What the task requires:
Write out each record again exactly as it stands.

Supplied material:

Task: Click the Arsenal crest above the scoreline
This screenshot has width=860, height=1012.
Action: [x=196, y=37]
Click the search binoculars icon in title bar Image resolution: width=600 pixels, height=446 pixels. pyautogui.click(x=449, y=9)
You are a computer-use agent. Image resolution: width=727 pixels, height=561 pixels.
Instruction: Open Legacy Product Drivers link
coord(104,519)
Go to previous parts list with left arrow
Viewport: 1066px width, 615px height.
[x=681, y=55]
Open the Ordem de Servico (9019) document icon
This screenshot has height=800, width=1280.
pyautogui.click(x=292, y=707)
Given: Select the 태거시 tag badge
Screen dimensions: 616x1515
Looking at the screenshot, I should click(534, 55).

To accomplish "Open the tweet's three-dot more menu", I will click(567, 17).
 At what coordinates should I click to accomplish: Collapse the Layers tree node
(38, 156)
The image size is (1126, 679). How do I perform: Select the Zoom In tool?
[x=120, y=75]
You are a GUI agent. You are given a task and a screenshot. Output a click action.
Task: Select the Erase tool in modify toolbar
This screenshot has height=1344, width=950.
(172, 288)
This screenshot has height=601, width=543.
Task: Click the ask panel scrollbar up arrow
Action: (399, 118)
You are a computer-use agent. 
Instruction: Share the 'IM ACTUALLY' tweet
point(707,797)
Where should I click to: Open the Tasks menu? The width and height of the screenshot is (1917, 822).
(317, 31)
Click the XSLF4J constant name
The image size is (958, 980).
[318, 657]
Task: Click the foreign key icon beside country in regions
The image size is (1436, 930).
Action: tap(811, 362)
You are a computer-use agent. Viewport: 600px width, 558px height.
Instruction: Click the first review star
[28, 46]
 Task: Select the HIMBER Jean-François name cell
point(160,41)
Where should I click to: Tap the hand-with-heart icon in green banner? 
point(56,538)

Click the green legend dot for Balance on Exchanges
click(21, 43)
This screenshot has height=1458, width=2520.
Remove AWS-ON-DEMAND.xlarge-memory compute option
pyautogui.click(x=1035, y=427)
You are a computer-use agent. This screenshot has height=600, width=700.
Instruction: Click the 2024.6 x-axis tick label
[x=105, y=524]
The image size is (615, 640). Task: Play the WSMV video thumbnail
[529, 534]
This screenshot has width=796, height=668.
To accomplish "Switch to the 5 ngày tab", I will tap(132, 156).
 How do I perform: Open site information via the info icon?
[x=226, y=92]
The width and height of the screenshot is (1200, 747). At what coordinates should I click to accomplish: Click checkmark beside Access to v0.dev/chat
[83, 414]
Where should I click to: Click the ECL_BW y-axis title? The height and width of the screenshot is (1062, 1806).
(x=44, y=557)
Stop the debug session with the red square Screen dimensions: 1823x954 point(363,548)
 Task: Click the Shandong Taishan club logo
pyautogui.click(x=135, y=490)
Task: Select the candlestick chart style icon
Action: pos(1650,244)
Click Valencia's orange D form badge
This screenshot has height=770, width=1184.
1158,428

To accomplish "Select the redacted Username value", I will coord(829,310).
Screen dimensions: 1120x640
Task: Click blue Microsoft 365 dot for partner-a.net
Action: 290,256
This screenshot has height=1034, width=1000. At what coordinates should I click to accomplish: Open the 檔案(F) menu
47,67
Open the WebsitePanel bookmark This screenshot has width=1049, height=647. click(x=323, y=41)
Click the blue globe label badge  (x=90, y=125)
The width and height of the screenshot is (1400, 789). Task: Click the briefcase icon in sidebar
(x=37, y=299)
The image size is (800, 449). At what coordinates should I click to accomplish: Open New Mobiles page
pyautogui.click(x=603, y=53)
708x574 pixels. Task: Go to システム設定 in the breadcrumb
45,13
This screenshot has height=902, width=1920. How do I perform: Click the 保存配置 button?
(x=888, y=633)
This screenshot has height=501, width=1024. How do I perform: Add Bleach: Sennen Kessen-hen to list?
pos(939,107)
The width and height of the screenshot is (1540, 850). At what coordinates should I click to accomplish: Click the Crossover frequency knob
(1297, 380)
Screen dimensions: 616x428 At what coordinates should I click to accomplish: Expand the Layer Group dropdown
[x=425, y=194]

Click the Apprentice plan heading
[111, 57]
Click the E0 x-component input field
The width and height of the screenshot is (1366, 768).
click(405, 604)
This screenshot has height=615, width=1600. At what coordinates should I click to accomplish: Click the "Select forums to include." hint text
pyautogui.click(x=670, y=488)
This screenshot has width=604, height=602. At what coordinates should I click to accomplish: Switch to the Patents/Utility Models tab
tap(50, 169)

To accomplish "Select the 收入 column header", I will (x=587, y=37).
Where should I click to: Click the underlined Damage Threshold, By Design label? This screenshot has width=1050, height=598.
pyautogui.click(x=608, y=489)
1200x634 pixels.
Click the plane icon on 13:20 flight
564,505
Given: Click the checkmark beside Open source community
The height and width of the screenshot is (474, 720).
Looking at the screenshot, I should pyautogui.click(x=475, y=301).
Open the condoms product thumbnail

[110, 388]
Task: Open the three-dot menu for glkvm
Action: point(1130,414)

Solution to the exercise:
Task: Click the Arsenal crest above the scoreline
This screenshot has width=860, height=1012.
Action: [x=196, y=37]
Click the search binoculars icon in title bar Image resolution: width=600 pixels, height=446 pixels. pyautogui.click(x=449, y=9)
You are a computer-use agent. Image resolution: width=727 pixels, height=561 pixels.
Instruction: Open Legacy Product Drivers link
coord(104,519)
Go to previous parts list with left arrow
Viewport: 1066px width, 615px height.
[x=681, y=55]
Open the Ordem de Servico (9019) document icon
This screenshot has height=800, width=1280.
pyautogui.click(x=292, y=707)
Given: Select the 태거시 tag badge
Screen dimensions: 616x1515
Looking at the screenshot, I should click(534, 55).

To accomplish "Open the tweet's three-dot more menu", I will click(567, 17).
 At what coordinates should I click to accomplish: Collapse the Layers tree node
(38, 156)
The image size is (1126, 679). How do I perform: Select the Zoom In tool?
[x=120, y=75]
You are a GUI agent. You are given a task and a screenshot. Output a click action.
Task: Select the Erase tool in modify toolbar
This screenshot has height=1344, width=950.
(172, 288)
This screenshot has height=601, width=543.
Task: Click the ask panel scrollbar up arrow
Action: (399, 118)
You are a computer-use agent. 
Instruction: Share the 'IM ACTUALLY' tweet
point(707,797)
Where should I click to: Open the Tasks menu? The width and height of the screenshot is (1917, 822).
(317, 31)
Click the XSLF4J constant name
The image size is (958, 980).
[318, 657]
Task: Click the foreign key icon beside country in regions
The image size is (1436, 930).
Action: tap(811, 362)
You are a computer-use agent. Viewport: 600px width, 558px height.
Instruction: Click the first review star
[28, 46]
 Task: Select the HIMBER Jean-François name cell
point(160,41)
Where should I click to: Tap the hand-with-heart icon in green banner? 
point(56,538)

Click the green legend dot for Balance on Exchanges
click(21, 43)
This screenshot has height=1458, width=2520.
Remove AWS-ON-DEMAND.xlarge-memory compute option
pyautogui.click(x=1035, y=427)
You are a computer-use agent. This screenshot has height=600, width=700.
Instruction: Click the 2024.6 x-axis tick label
[x=105, y=524]
The image size is (615, 640). Task: Play the WSMV video thumbnail
[529, 534]
This screenshot has width=796, height=668.
To accomplish "Switch to the 5 ngày tab", I will tap(132, 156).
 How do I perform: Open site information via the info icon?
[x=226, y=92]
The width and height of the screenshot is (1200, 747). At what coordinates should I click to accomplish: Click checkmark beside Access to v0.dev/chat
[83, 414]
Where should I click to: Click the ECL_BW y-axis title? The height and width of the screenshot is (1062, 1806).
(x=44, y=557)
Stop the debug session with the red square Screen dimensions: 1823x954 point(363,548)
 Task: Click the Shandong Taishan club logo
pyautogui.click(x=135, y=490)
Task: Select the candlestick chart style icon
Action: pos(1650,244)
Click Valencia's orange D form badge
This screenshot has height=770, width=1184.
1158,428

To accomplish "Select the redacted Username value", I will coord(829,310).
Screen dimensions: 1120x640
Task: Click blue Microsoft 365 dot for partner-a.net
Action: 290,256
This screenshot has height=1034, width=1000. At what coordinates should I click to accomplish: Open the 檔案(F) menu
47,67
Open the WebsitePanel bookmark This screenshot has width=1049, height=647. click(x=323, y=41)
Click the blue globe label badge  (x=90, y=125)
The width and height of the screenshot is (1400, 789). Task: Click the briefcase icon in sidebar
(x=37, y=299)
The image size is (800, 449). At what coordinates should I click to accomplish: Open New Mobiles page
pyautogui.click(x=603, y=53)
708x574 pixels. Task: Go to システム設定 in the breadcrumb
45,13
This screenshot has height=902, width=1920. How do I perform: Click the 保存配置 button?
(x=888, y=633)
This screenshot has height=501, width=1024. How do I perform: Add Bleach: Sennen Kessen-hen to list?
pos(939,107)
The width and height of the screenshot is (1540, 850). At what coordinates should I click to accomplish: Click the Crossover frequency knob
(1297, 380)
Screen dimensions: 616x428 At what coordinates should I click to accomplish: Expand the Layer Group dropdown
[x=425, y=194]

Click the Apprentice plan heading
[111, 57]
Click the E0 x-component input field
The width and height of the screenshot is (1366, 768).
click(405, 604)
This screenshot has height=615, width=1600. At what coordinates should I click to accomplish: Click the "Select forums to include." hint text
pyautogui.click(x=670, y=488)
This screenshot has width=604, height=602. At what coordinates should I click to accomplish: Switch to the Patents/Utility Models tab
tap(50, 169)

To accomplish "Select the 收入 column header", I will (x=587, y=37).
Where should I click to: Click the underlined Damage Threshold, By Design label? This screenshot has width=1050, height=598.
pyautogui.click(x=608, y=489)
1200x634 pixels.
Click the plane icon on 13:20 flight
564,505
Given: Click the checkmark beside Open source community
The height and width of the screenshot is (474, 720).
Looking at the screenshot, I should pyautogui.click(x=475, y=301).
Open the condoms product thumbnail

[110, 388]
Task: Open the three-dot menu for glkvm
Action: point(1130,414)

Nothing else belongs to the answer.